Output as a JSON list of strings every line from the line containing "This screenshot has width=640, height=480." through the end of the items, inclusive, one string per line. Skip blank lines and leave the pictures out.
** Begin **
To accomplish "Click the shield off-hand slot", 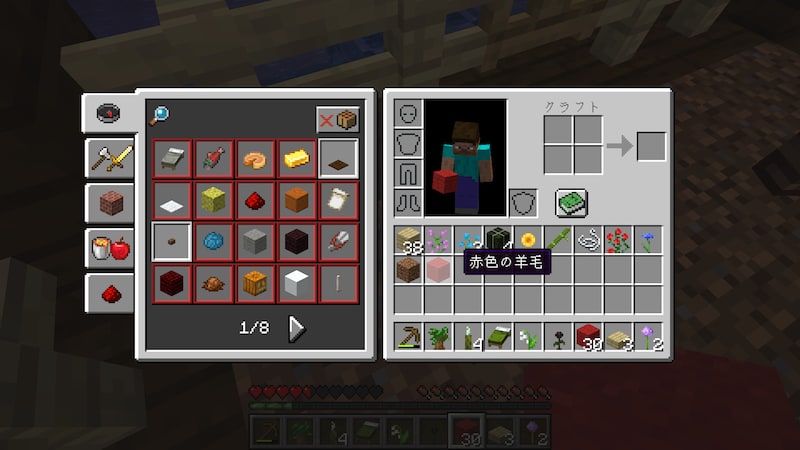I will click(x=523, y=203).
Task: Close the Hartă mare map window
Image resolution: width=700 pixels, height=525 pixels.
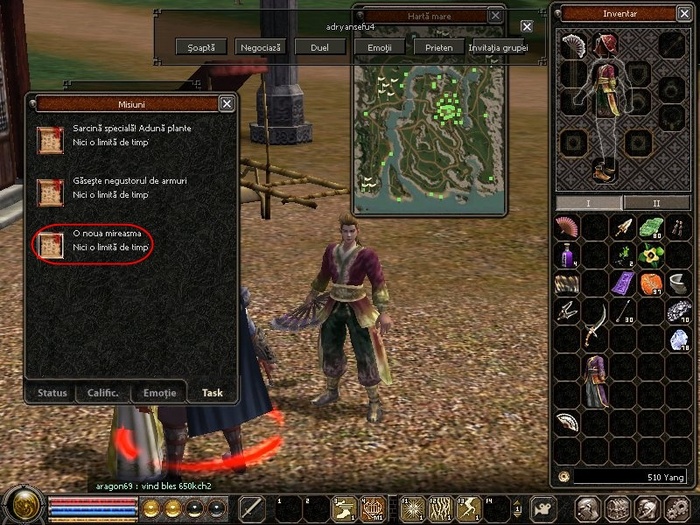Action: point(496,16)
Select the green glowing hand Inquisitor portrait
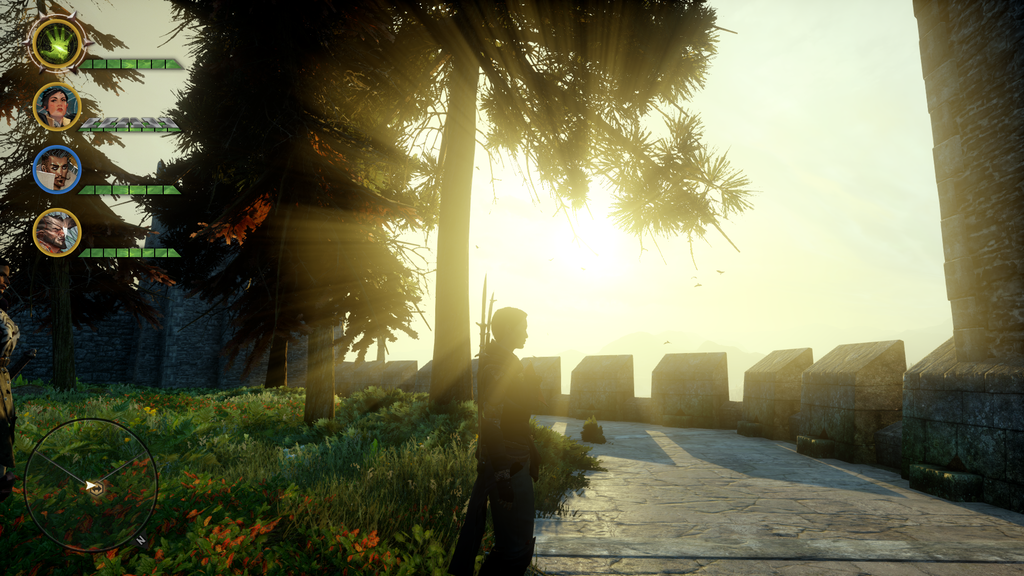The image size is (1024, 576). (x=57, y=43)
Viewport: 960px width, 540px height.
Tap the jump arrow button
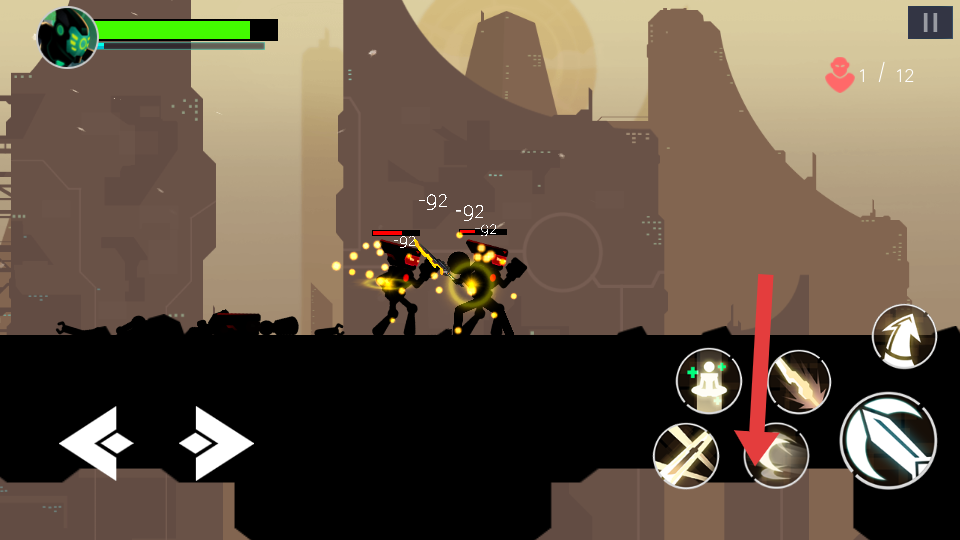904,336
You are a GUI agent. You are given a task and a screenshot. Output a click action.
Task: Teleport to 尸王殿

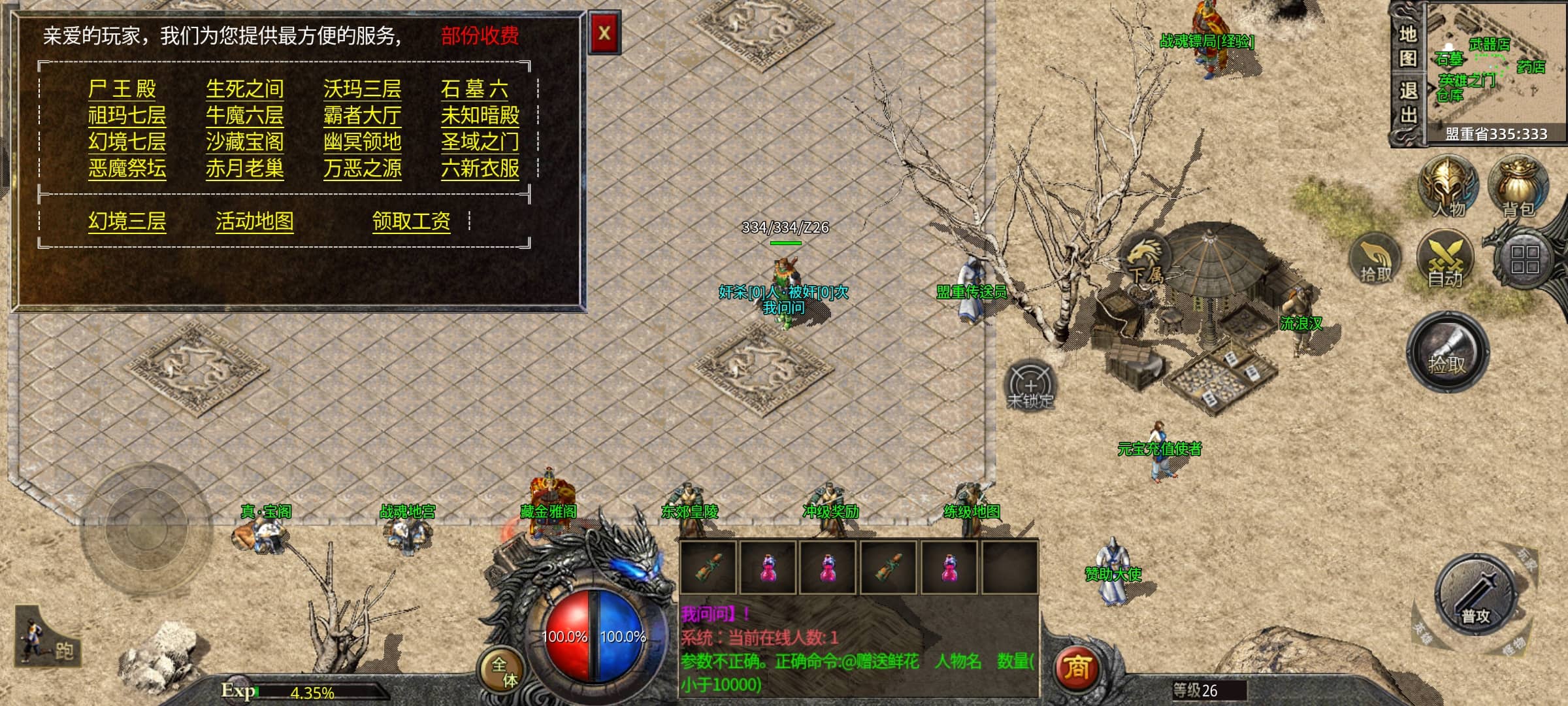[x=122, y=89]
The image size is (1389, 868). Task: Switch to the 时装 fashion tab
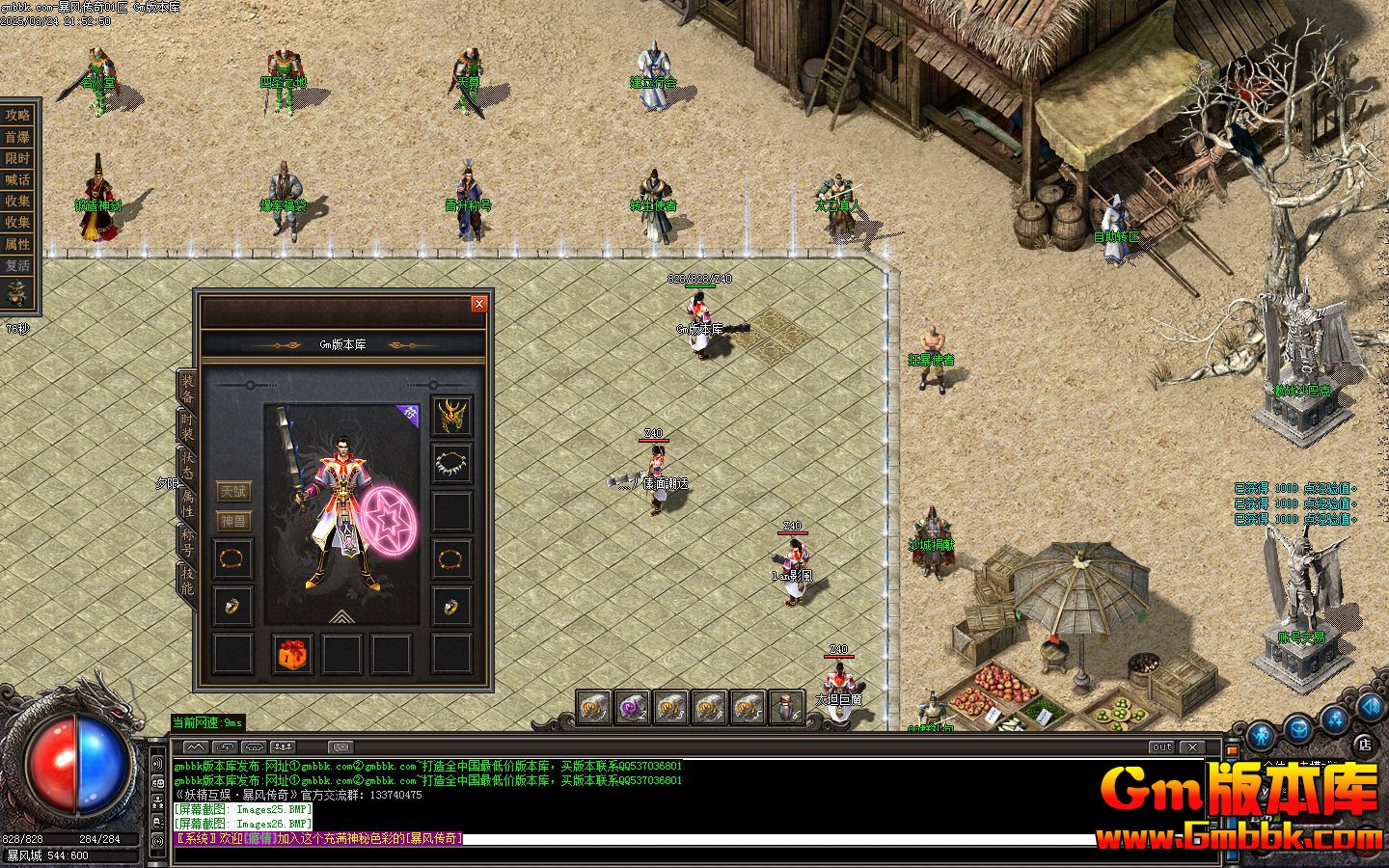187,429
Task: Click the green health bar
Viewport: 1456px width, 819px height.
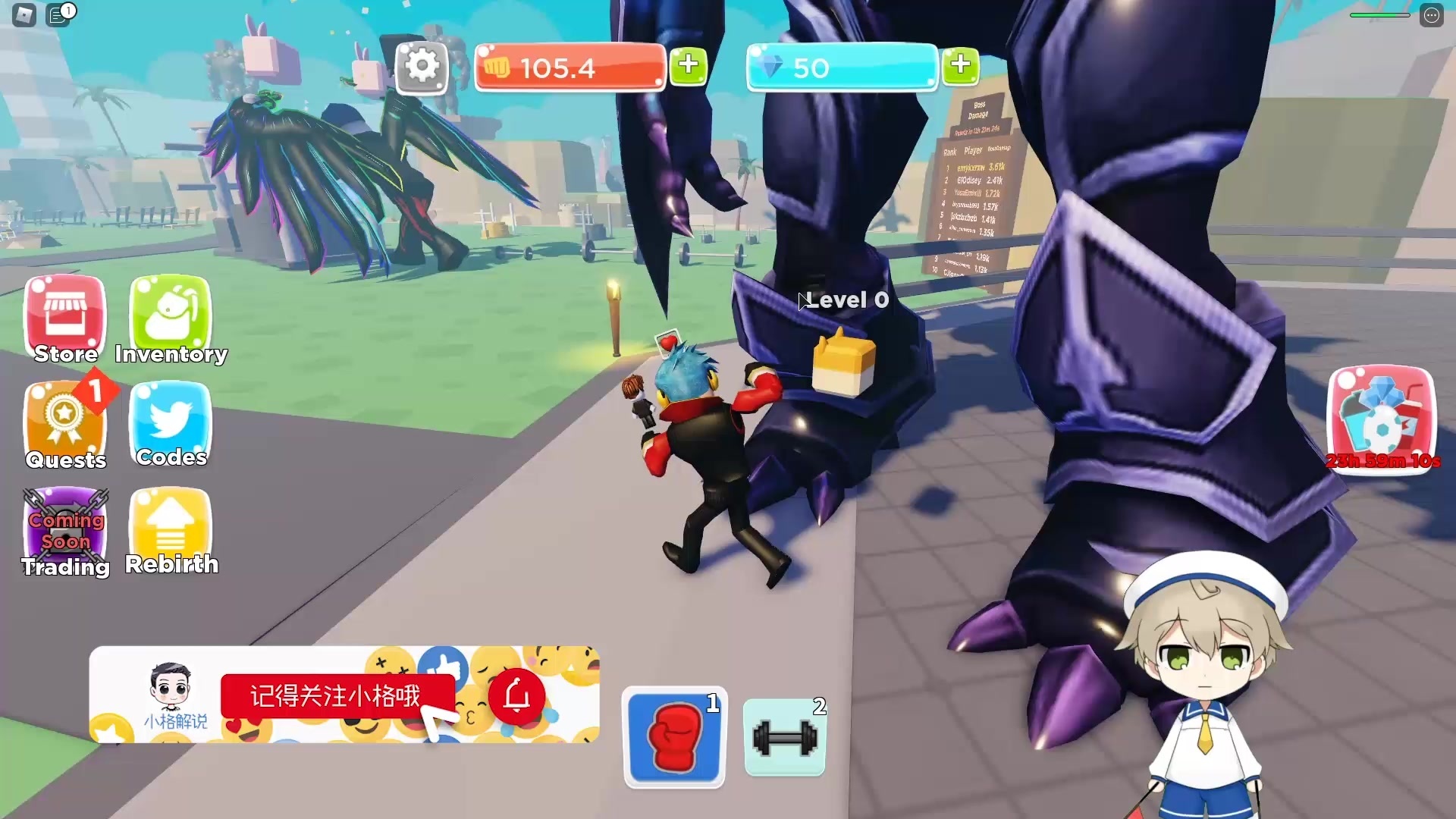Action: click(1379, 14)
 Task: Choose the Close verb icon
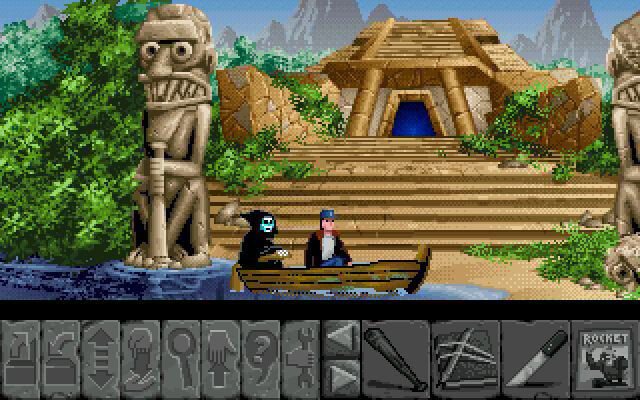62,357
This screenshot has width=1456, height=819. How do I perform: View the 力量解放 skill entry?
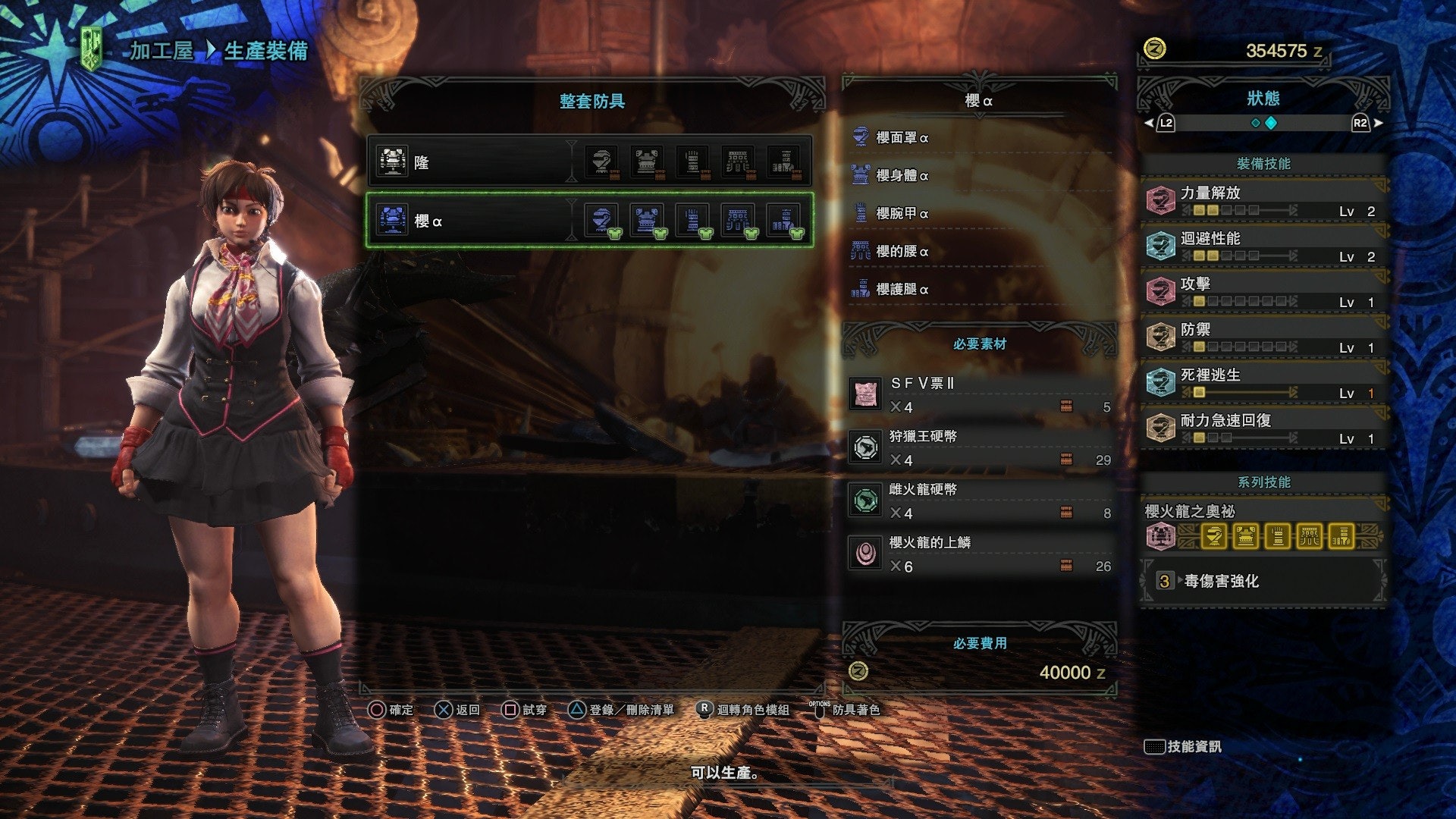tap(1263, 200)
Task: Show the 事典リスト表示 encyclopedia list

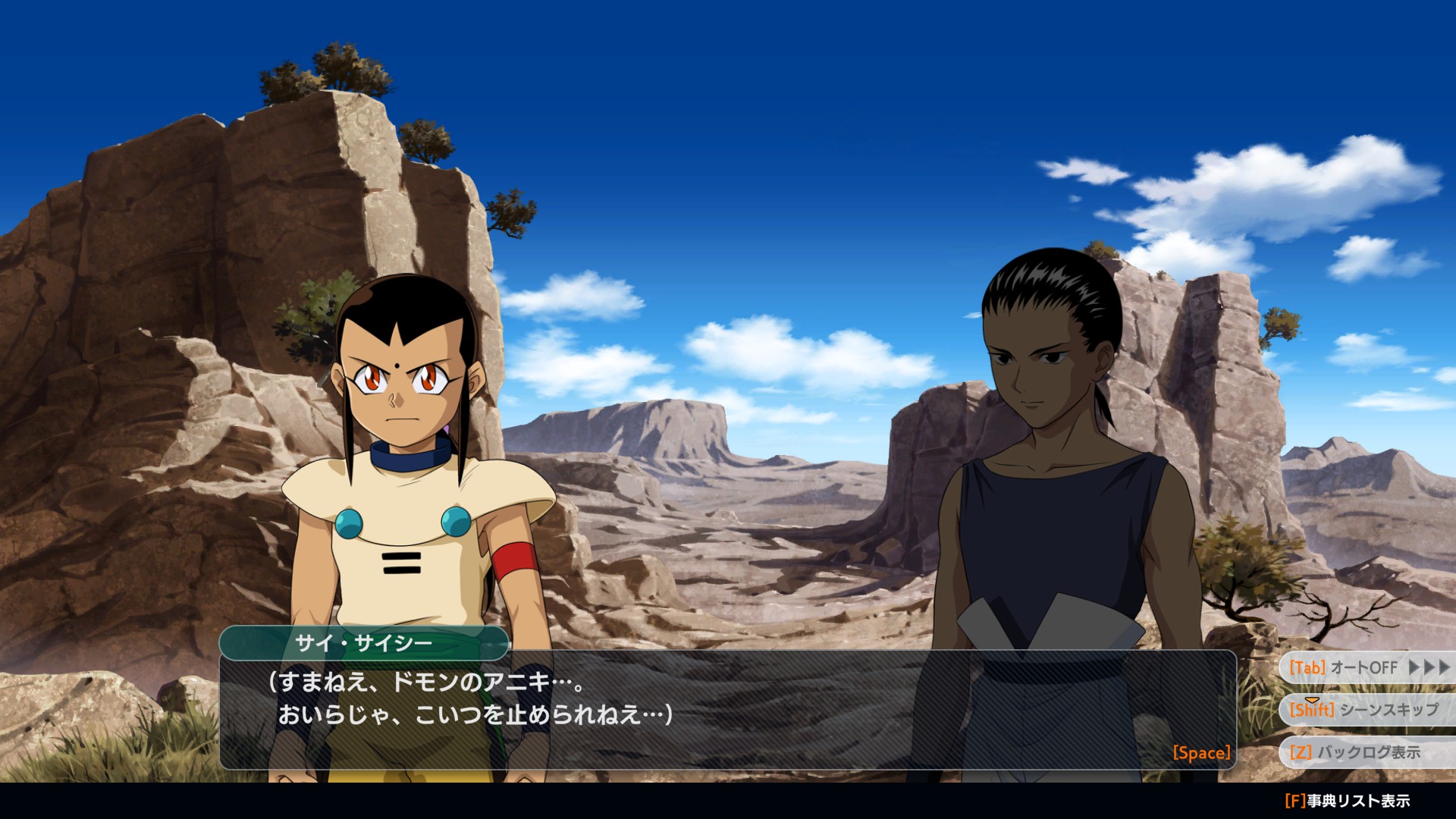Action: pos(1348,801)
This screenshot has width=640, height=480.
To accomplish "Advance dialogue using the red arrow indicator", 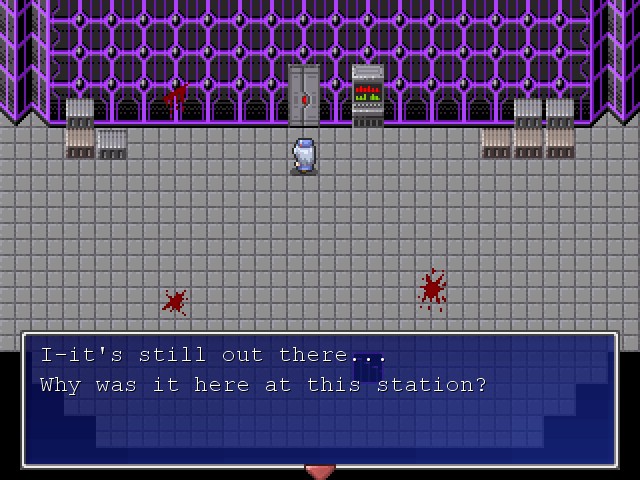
** End **
- Result of the task:
[
  "This screenshot has width=640, height=480.",
  "To accomplish \"Advance dialogue using the red arrow indicator\", "
]